45 internautes sur 50 ont trouvé ce commentaire utile 
5.0 étoiles sur 5 "Drugs make it better. Drugs make it worse." 7 novembre 2007
Par Jessica Lux - Publié sur Amazon.com
Format:Relié
Nikki Sixx has treated his fans and the memoir-consuming public to a real, live diary of a dope fiend. The Heroin Diaries recounts a dark year in the life of the Motley Crue bandleader/bassist. During 1987, the Crue was on top of the world with the Girls, Girls, Girls album release and world tour, but Nikki was hopelessly addicted to heroin (and coke, and pills, and casual sex), and living a caricature of the rock star lifestyle. (In perhaps the lowest moment of the book, he steals the girlfriend of a member of his management team. Well, he doesn't "steal" her. He meets her, wows her with his rock star style, bends her over some equipment backstage, and moves on. Without any regard for the relationship he just destroyed.)

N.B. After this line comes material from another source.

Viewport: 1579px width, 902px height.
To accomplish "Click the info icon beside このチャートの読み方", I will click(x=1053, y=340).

I had some hesitations about an art-style book written in diary form, with a smattering of lyrics and ink-blot-style illustrations. I'm a huge fan of The Dirt, and at a quick glance, this appeared to be more of a vanity project. Well, don't judge a book by its cover! The Heroin Diaries does contain Nikki's insane drug-addled ramblings, but it is augmented by quotes from band members, ex-girlfriends, photographers, band management, family, and friends. These are interspersed with the rather terse diary entries to provide perspective and context for Nikki's writings. All the players are brutally honest about Nikki's (and their own) failings during the hedonistic days of Motley Crue. (I now forgive the delay of the release of this book--I'm glad the authors and editors spent the time getting these quotes on the record.) The reader is treated to an inside look at what it is like to have all the money in the world and not observe any of the limits of traditional society.

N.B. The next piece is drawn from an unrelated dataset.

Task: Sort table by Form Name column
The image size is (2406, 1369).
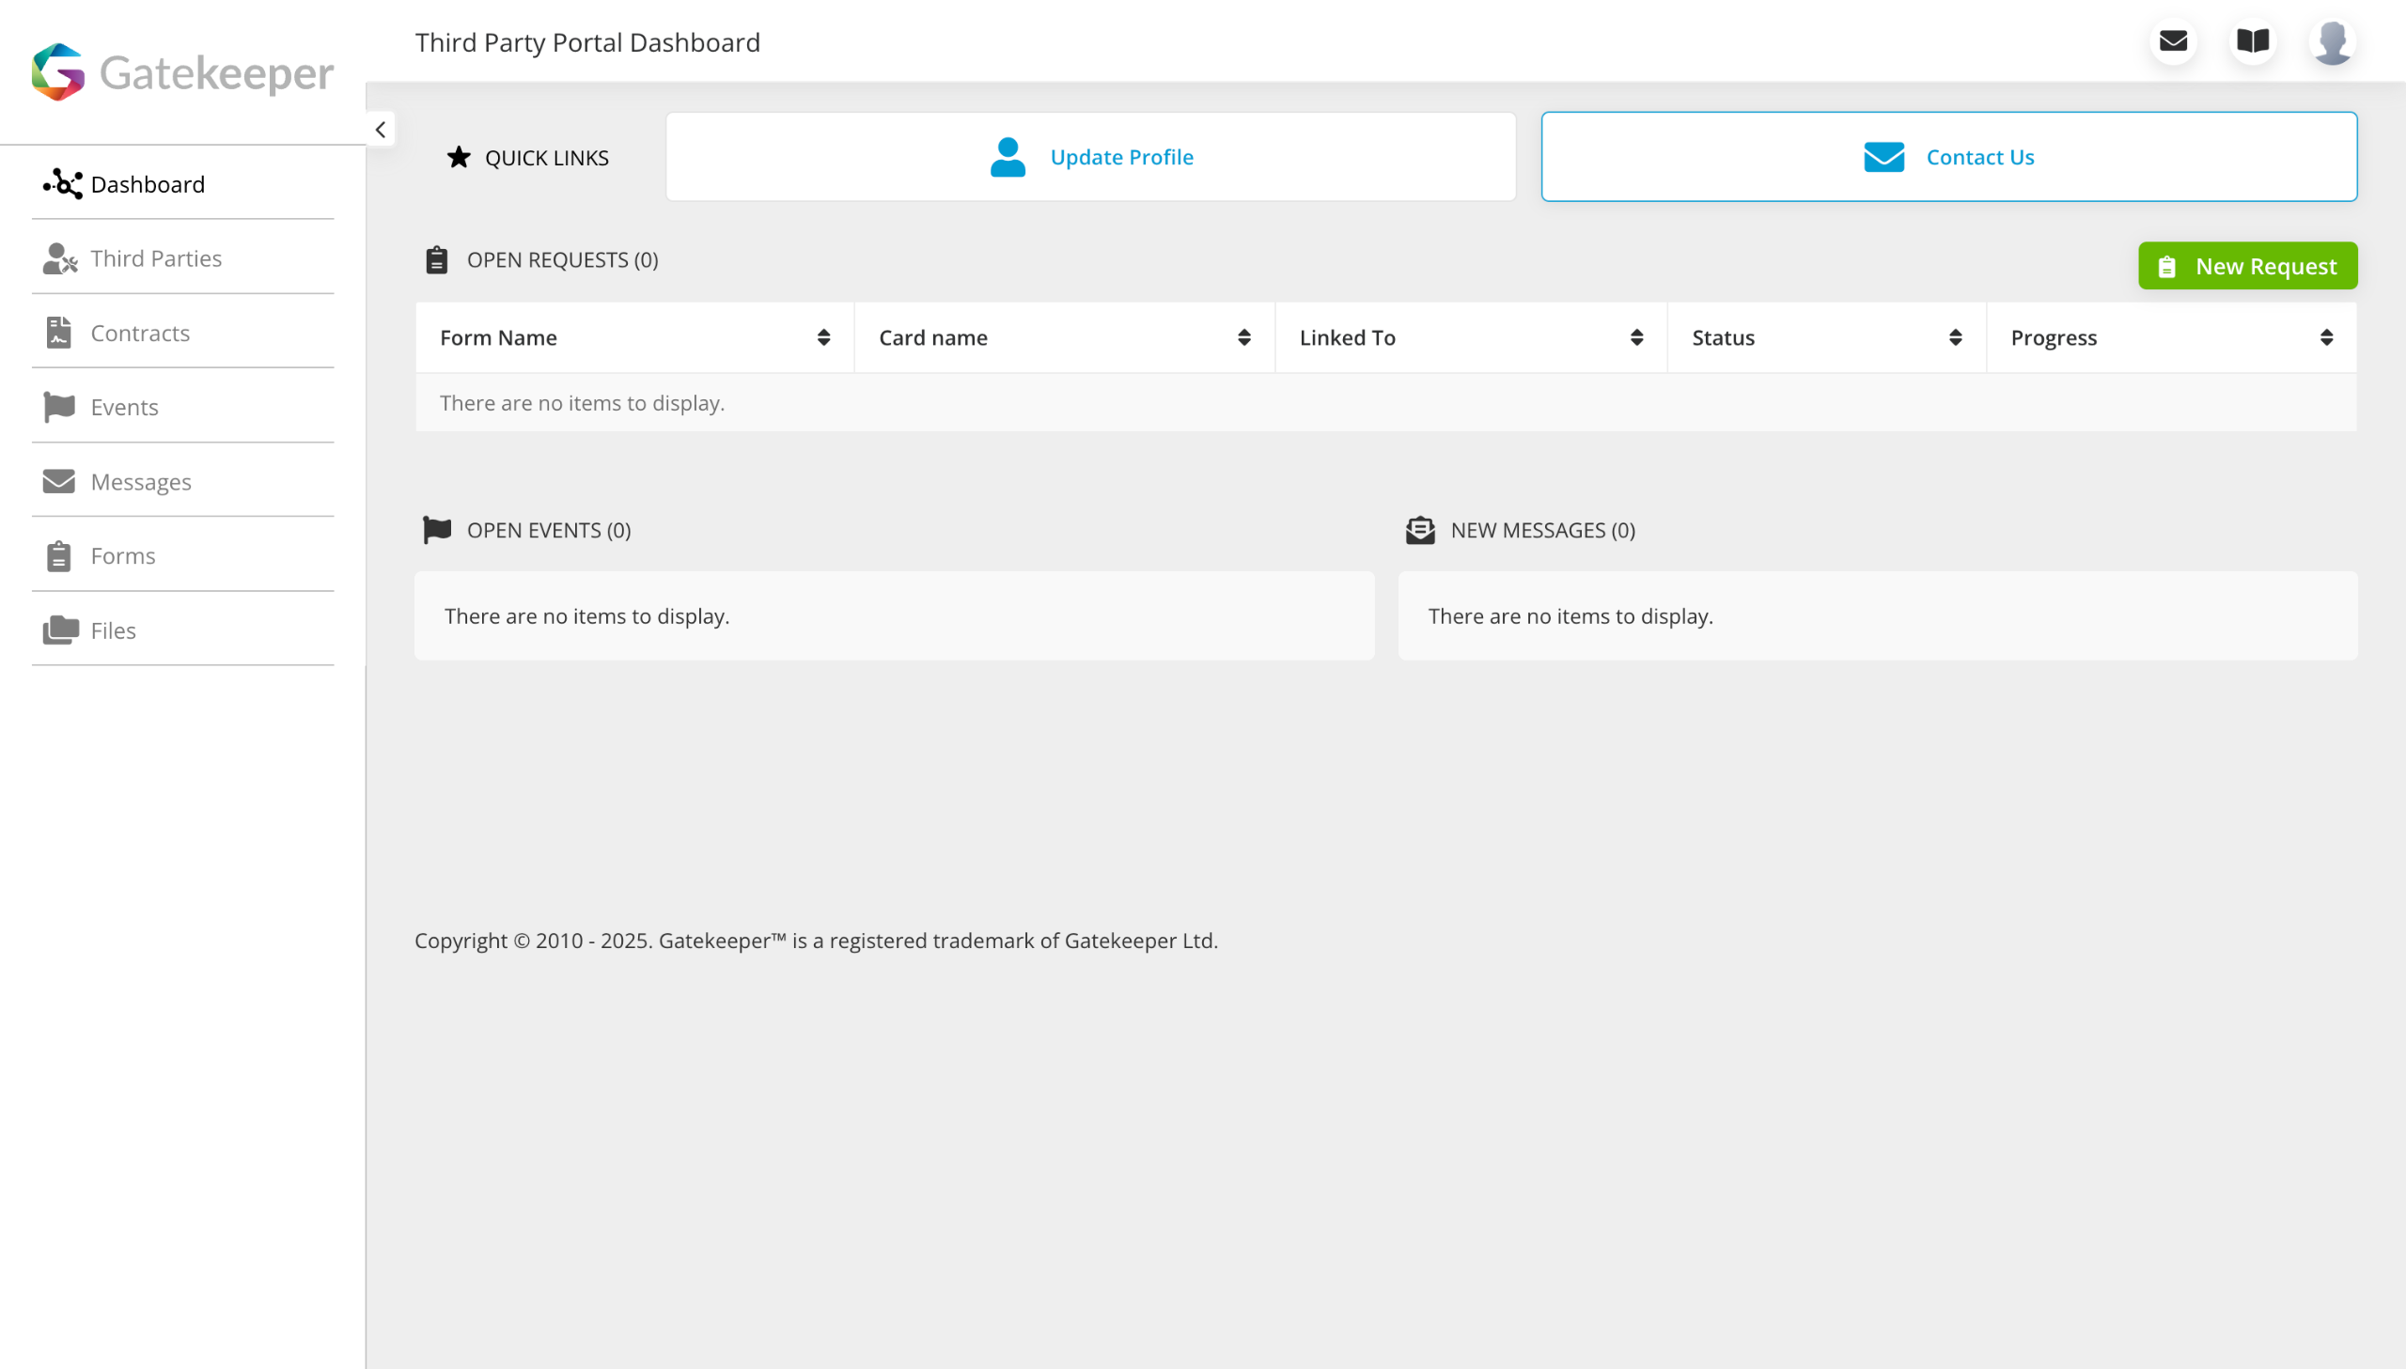Action: coord(824,338)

Nikki and his band shared a love/hate relationship with the drug. Nikki knew it inspired paranoia and ill health, but he craved the escape. His bandmates disliked Nikki's strung-out flakiness, but they also needed the break from Nikki's intensity, and recording sessions were more pleasant when heroin took some of the edge off. Nikki's drug dealer made a lot of money off the rock star, so he was always willing to make special deliveries or go out of his way to get back his customer when Nikki did a stint in rehab.

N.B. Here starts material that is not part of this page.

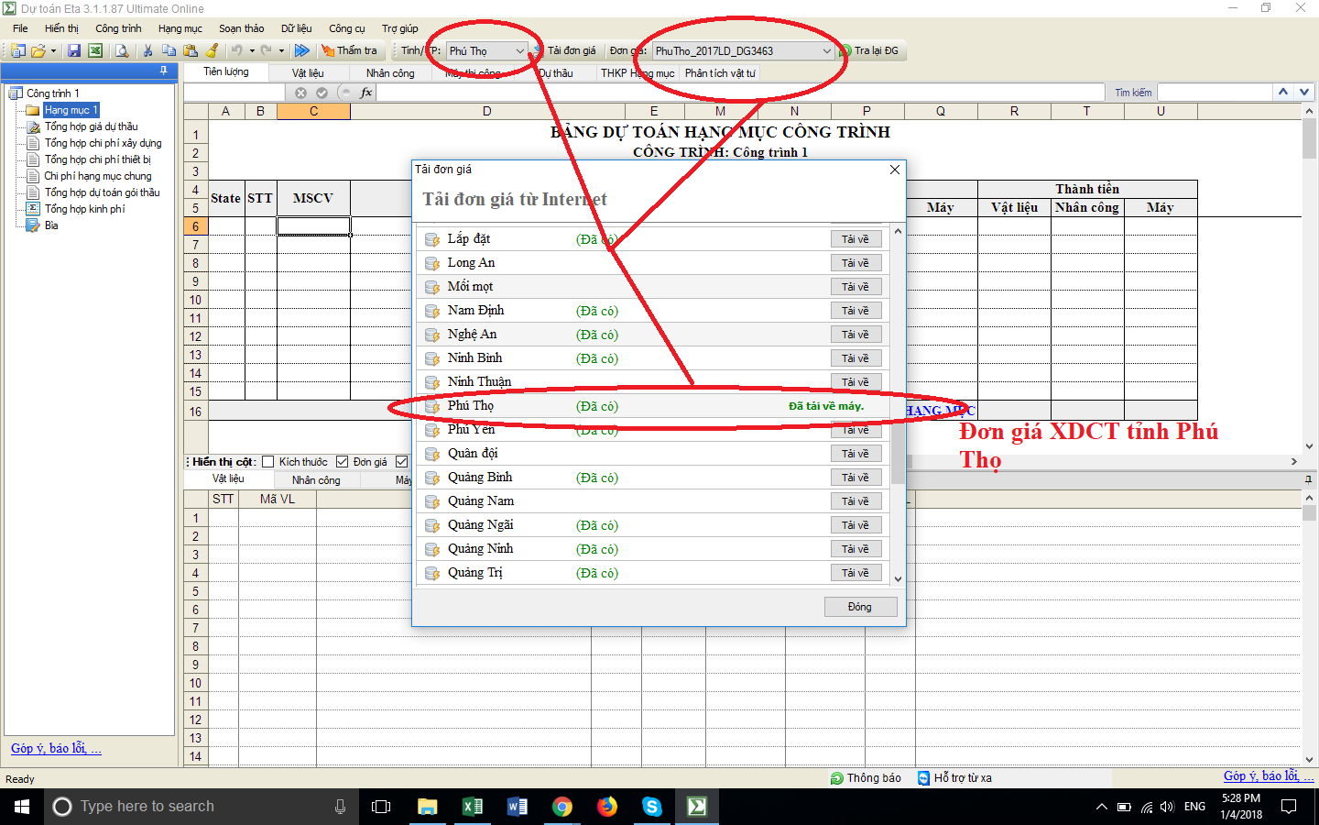Click the clear format broom icon

coord(213,51)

The Heroin Diaries is a priceless piece of rock history (Nikki loved the as-yet-undiscovered Guns N' Roses and loathed the goody-two-shoes Whitesnake with their reliably decent performances). During this time, Nikki bought out all his band's master tapes from his former record company, which was a musicians-rights coup that has hardly been rivaled in the ensuring two decades. With a gag order on the specifics, he is only able to skirt around the issue, but this is just one of many accomplishments Nikki achieved while addicted to dope. Who knows what he could have done off the stuff? The book's architecture allows Nikki to step fully into the role of dope fiend, without preachy commentary and wisdom of hindsight, while his friends, family, and band provide the context and real-world perspective on his downward spiral. Only at one point does Nikki interrupt his own writings with a note that he was obviously lying to himself and his diary about his relationship with heroin as he was about to embark on tour.

This is drug-addition, rock star style, and recovery-memoir, rock star style. It's a match made in rock n' roll heaven. I'm glad Nikki is still here with us to share his story and keep making music.